El galardón internacional a la astrónoma Amina Helmi refresca el rol de la educación pública en Argentina, mientras la Justicia obliga al Estado a proteger el financiamiento de las aulas.

30 de junio de 2026 a las 01:12 a. m.
Ciencia y universidad, pilares del futuro
Amira Helmi, astrónoma

Amina Helmi, astrónoma nacida en Bahía Blanca, alcanzó la cumbre del prestigio internacional al obtener el premio Kavli 2026. Este galardón, parangón del Nobel en su disciplina, reconoce sus hallazgos en la arqueología galáctica.

La científica probó que la Vía Láctea no es una espiral estática sino el fruto de colisiones cósmicas que ocurrieron hace miles de millones de años. Sus estudios revelan que nuestra galaxia creció al absorber sistemas estelares de menor tamaño.

A través de la misión Gaia, analizó el movimiento de millones de estrellas para reconstruir el pasado del universo. Helmi lideró un equipo que escrutó datos de siete millones de astros para hallar restos de fusiones antiguas.

El descubrimiento ofrece una visión de gran impacto sobre cómo se forma el universo a través de la unión de diversas galaxias.

El trayecto de esta investigadora hacia la élite mundial se inició en las aulas de la Universidad Nacional de La Plata. Allí obtuvo su título de grado en 1996, formación que cimentó su brillante carrera posterior.

Este logro ratifica el valor del sistema educativo estatal como motor de talento y progreso. La educación superior gratuita y de calidad permite que mentes brillantes alcancen metas de gran escala.

Invertir en ciencia –como señalamos de manera recurrente– no constituye un gasto superfluo, sino la base de la soberanía intelectual de una nación.

La propia Helmi recordó las penurias de 2001, cuando la falta de insumos básicos, como tóner para impresoras, forzó su partida hacia Europa. Ella calificó a los investigadores que hoy resisten en el país como figuras de gran valor que producen conocimiento en contextos de escasez.
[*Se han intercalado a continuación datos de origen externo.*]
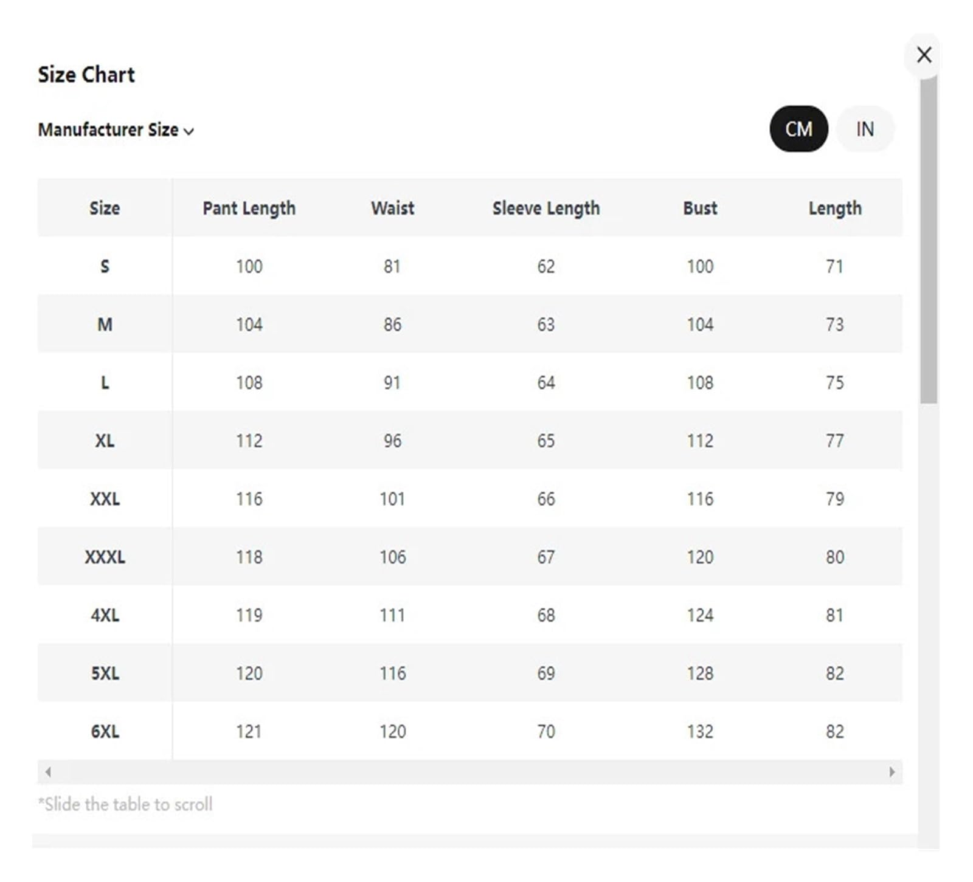Select the 6XL size row label
973x882 pixels.
105,731
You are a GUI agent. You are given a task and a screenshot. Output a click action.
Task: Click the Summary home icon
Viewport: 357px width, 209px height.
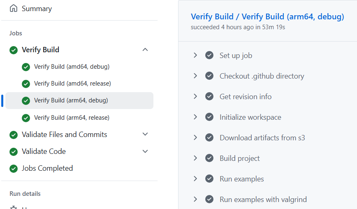click(14, 9)
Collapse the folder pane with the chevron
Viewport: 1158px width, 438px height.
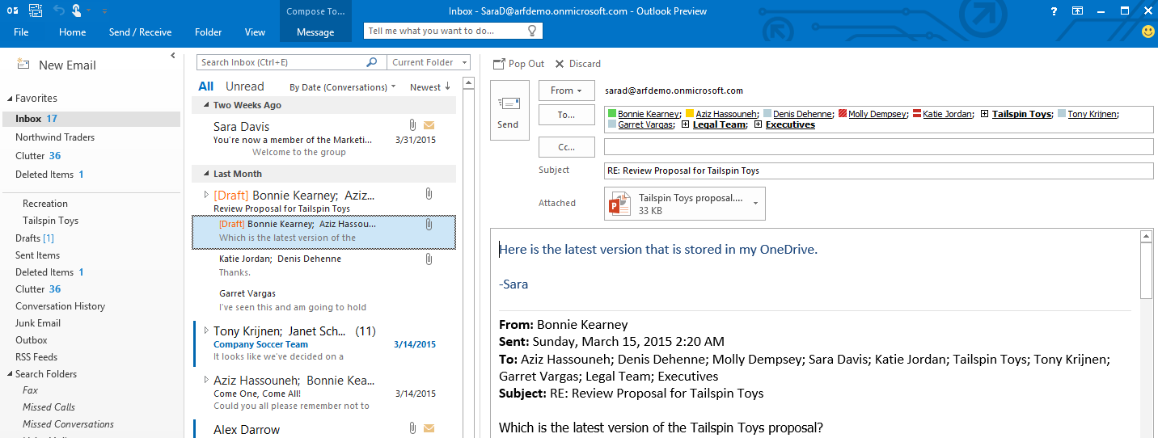(172, 55)
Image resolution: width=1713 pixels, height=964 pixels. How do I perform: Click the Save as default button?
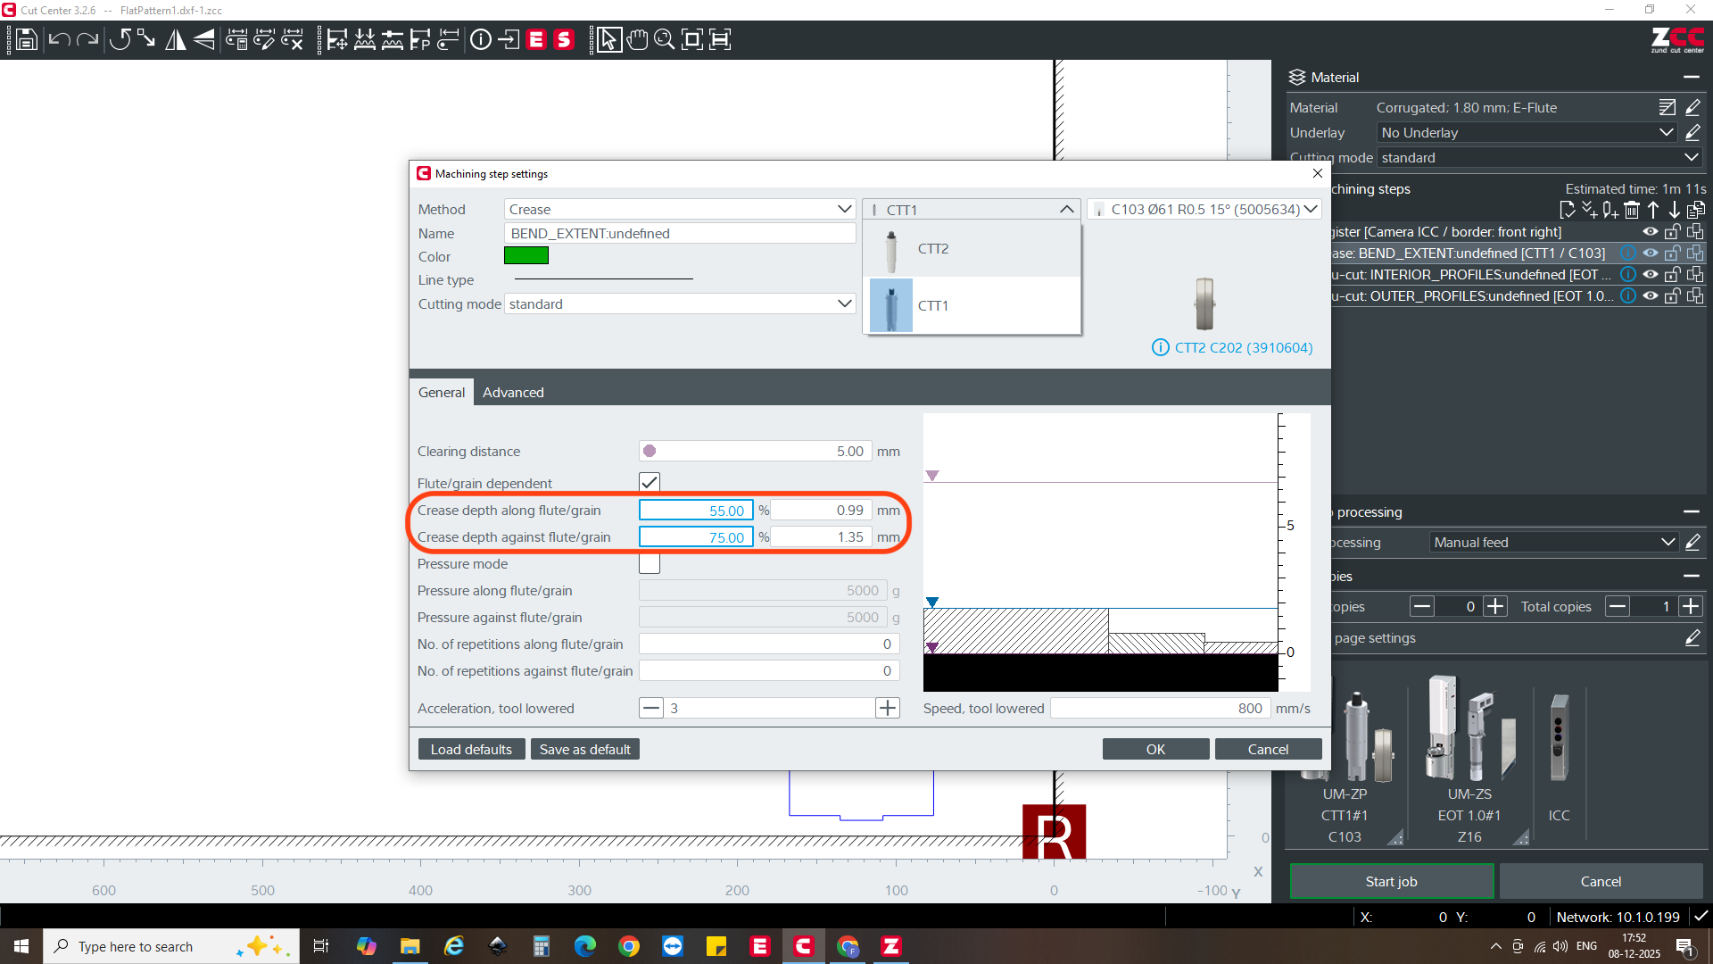point(584,749)

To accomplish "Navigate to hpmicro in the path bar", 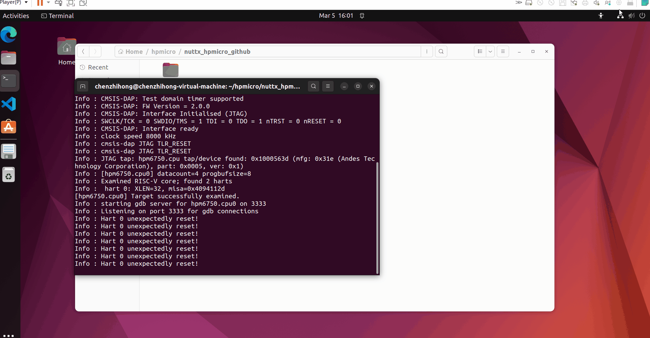I will click(x=163, y=52).
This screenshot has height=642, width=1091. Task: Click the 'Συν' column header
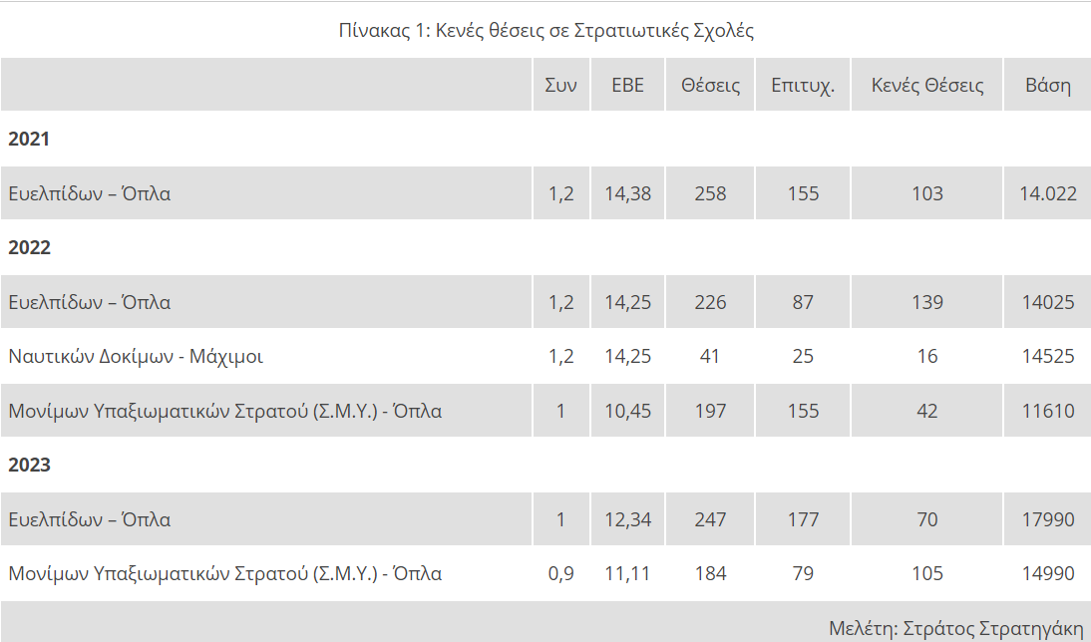pyautogui.click(x=560, y=85)
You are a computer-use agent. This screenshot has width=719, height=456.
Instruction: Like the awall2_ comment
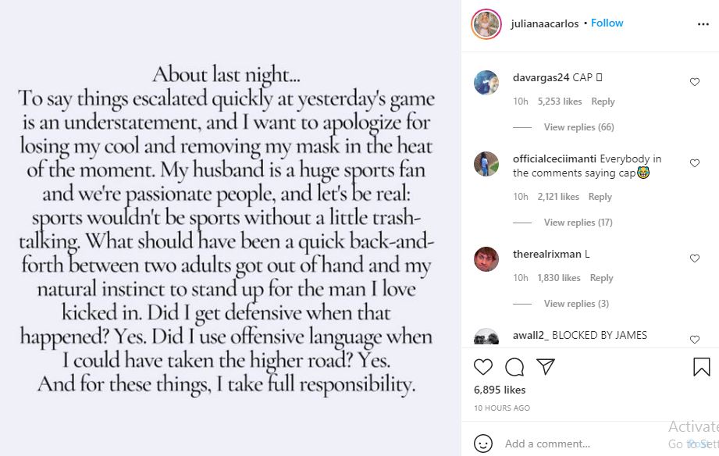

La hazaña de Helmi coincide con un momento crítico para las instituciones que le brindaron su primer soporte académico: la Corte Suprema de Justicia de la Nación dictó un fallo de gran peso al ratificar la ley de financiamiento para las universidades. El tribunal desestimó los recursos del Poder Ejecutivo y dejó firme la obligación de recomponer los sueldos del personal docente y no docente.

La sentencia protege también las becas estudiantiles, que aseguran la permanencia de los jóvenes en el sistema.

De esta forma, la Justicia establece un límite al desfinanciamiento que pone en riesgo el porvenir de otros científicos en formación.

El Estado nacional alega dificultades de presupuesto. No obstante, el fallo judicial advierte que el ahorro por estos recortes carece de peso frente al daño al derecho constitucional de enseñar y aprender.

Existe una urgencia de que el equilibrio fiscal no atente contra las bases del desarrollo nacional. El ajuste y la meta de déficit cero deben encontrar límites frente a áreas que aseguran el bienestar de la sociedad en el futuro.

Sin fondos para pagar salarios dignos, la pérdida de profesionales resulta inevitable y trágica.

La educación y la ciencia no deben ser obstáculos para las cuentas fiscales, sino la vía real hacia un desarrollo próspero y estable.